Washington to Maryland Freight shipping and trucking services are in high demand; Seattle to Rockville is a very heavily traveled route.
The Seattle, WA to Rockville, MD shipping lane is a 2,742 mile trip that takes more than 41 hours of driving to complete. Shipping from Washington to Maryland ranges from a minimum of 2,397 miles and over 36 hours on the road from Spokane, WA to Indian Springs, MD, to over 2,983 miles and a minimum of 45 hours on the road from Bellingham, WA to Stockton, MD. The shortest route from Washington to Maryland is along the I-94 E corridor; however there is a more southerly route that uses the I-80 E, traveling through Ogden, UT and Lincoln, NE.
Washington State’s nickname, “The Evergreen State,” doesn’t do justice to the vast geography of this Pacific Northwestern state.
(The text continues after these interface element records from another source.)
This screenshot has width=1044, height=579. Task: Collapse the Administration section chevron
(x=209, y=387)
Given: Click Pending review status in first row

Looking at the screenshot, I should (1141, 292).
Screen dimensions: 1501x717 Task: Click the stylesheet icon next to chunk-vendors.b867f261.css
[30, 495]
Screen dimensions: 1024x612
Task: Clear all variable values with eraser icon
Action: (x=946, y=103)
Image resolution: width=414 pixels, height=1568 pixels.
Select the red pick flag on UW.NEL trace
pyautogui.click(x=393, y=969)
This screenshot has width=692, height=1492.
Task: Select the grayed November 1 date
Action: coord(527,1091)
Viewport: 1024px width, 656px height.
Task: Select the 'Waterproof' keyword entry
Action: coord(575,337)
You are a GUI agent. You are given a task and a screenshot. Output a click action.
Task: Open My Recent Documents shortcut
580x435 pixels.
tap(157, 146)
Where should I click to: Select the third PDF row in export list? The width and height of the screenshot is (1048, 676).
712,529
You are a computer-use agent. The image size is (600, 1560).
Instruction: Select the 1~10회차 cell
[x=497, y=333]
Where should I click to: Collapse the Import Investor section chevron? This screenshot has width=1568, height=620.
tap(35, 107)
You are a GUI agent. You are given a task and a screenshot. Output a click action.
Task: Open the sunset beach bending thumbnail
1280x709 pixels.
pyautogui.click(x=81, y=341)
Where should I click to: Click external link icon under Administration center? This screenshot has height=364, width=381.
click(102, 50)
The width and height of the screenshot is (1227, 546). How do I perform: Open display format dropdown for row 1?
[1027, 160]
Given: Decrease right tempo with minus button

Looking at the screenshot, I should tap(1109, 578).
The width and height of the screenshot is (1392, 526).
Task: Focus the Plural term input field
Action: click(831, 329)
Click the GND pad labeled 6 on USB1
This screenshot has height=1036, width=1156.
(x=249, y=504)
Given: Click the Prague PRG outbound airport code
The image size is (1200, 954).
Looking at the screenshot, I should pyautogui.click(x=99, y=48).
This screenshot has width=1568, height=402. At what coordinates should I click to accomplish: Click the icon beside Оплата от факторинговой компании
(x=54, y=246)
Although lush rainforests do flourish in the central part of the state, glaciers, islands and fjords are part of the state’s Pacific Coast landscape, while the Cascade Mountain range is found in the drier, eastern area. Likewise, the rain that the Washington’s most populous city, Seattle, is known for is not typical of the whole state. A dry, semi-arid climate is found in the east, while the mountains are known for deep snows in the winter that make snow chains a November to April requirement for trucking and freight services operating in Washington State. Washington freight and shipping is concentrated in Seattle and along the coast, and Spokane is a smaller center for Washington freight and trucking.
Maryland is a densely populated state in a densely populated part of the country, so it is well served by interstate highways such as the I-68 and the I-95. Traffic in Maryland can be heavy, and good logistics and planning are especially important in Maryland trucking. Maryland’s adjacency to Washington DC has had a huge effect on its economy. Defense and biotech are important industries in Maryland, and Maryland produces both high tech products like electronics and chemicals and traditional products like coal and steel. FRC Logistics serves clients with a wide variety of specialized shipping requirements in the state of Maryland. For example, Maryland electronics companies may require temperature-controlled shipments of fragile electronic components, while Maryland steel fabricators sometimes need special provisions for over weight, over dimensional structural steel columns and girders.
Washington to Maryland Freight shipping quotes and trucking rates vary at times due to the individual states industry needs. Since Washington is mainly agricultural, and Maryland is mostly industrial, with many food processing and distribution centers, we see plenty of shipments by refrigerated trailer. We also see a number of flatbed shipments as well as by the more common dry van trucks. Our Less Than Truckload (LTL) carriers in both Washington and Maryland are also running a number of regular services between the two states, and it’s an active route for heavy haul freight shipments, as well.